Global Macro Database
A public macroeconomic data product that packages long-run international data, quarterly releases, documentation, and research-ready access into one workflow.
Global Macro Database reads less like a personal tool and more like a public data product. The live site leads with a clear promise: the world's most comprehensive macroeconomic dataset, distributed through data files, packages, documentation, GitHub, and an academic paper.
The article therefore needs a data-product structure: release signal, coverage metrics, source pipeline, access modes, and citation requirements.
Data, Code, and Citation
The public website and repository contain the latest data, documentation, packages, release notes, source code, and citation guidance.
The Release Page Is the Interface
GMD is not a static spreadsheet. The live site frames it around a current release, update notes, download paths, paper, documentation, and GitHub.
The update adds eleven new data sources, two new consumption variables, improved government finance ratio splicing, and feature parity across the Python, R, and Stata packages.
A Pipeline for Removing Data Friction
The project exists because macro data is scattered, inconsistent, and expensive to harmonize before analysis can even begin.
The live site describes the bottleneck plainly: users can spend weeks cleaning, harmonizing, and combining data before doing analysis. GMD moves that work into a systematic pipeline for downloading, cleaning, combining, documenting, and releasing data.

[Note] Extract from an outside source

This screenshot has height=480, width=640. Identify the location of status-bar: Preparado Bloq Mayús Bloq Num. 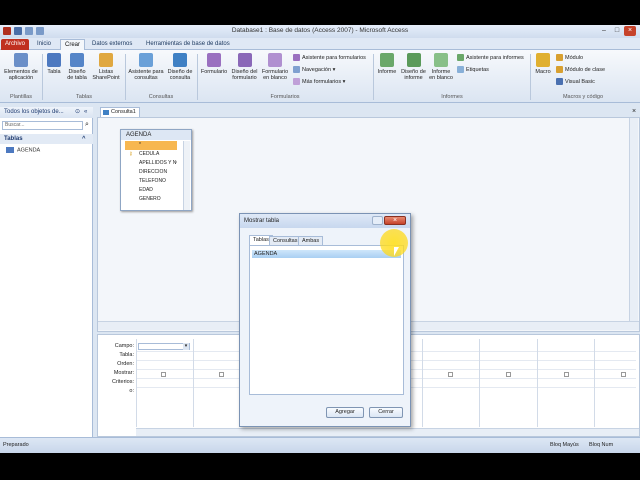
(320, 445).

IMF, World Bank, OECD, UN, BIS, and other contemporary sources give modern coverage.
Yearbooks, archives, handbooks, and academic datasets extend selected series far back in time.
Definitions, source ranking, splicing, and metadata turn source fragments into usable series.
Research-Ready Access Paths
A dataset becomes infrastructure when it fits the tools researchers already use.
CSV, Excel, and Stata files support direct inspection, teaching, replication, and offline workflows.
Python, R, and Stata packages let researchers pull GMD into analysis pipelines without manual download steps.
Technical documentation explains variables, sources, construction choices, and limitations.
The live site presents the data as free for non-commercial use under CC BY-NC-SA 4.0, with citation required.
Citation Is Part of the Product
Because GMD updates quarterly, the site asks users to cite the exact version they used.
This matters for reproducibility. If a dataset changes over time, a paper or report should point to the version that generated the results, not just the project name.
@techreport{GMD2025,
title = {The Global Macro Database: A New International Macroeconomic Dataset (Version 2026-03)},
author = {Müller, Karsten and Xu, Chenzi and Lehbib, Mohamed and Chen, Ziliang},
institution = {National Bureau of Economic Research},
number = {33714},
year = {2025},
doi = {10.3386/w33714}
}GMD is one of the most systematic projects I have participated in: a way to make macroeconomic history easier to study, compare, teach, and replicate.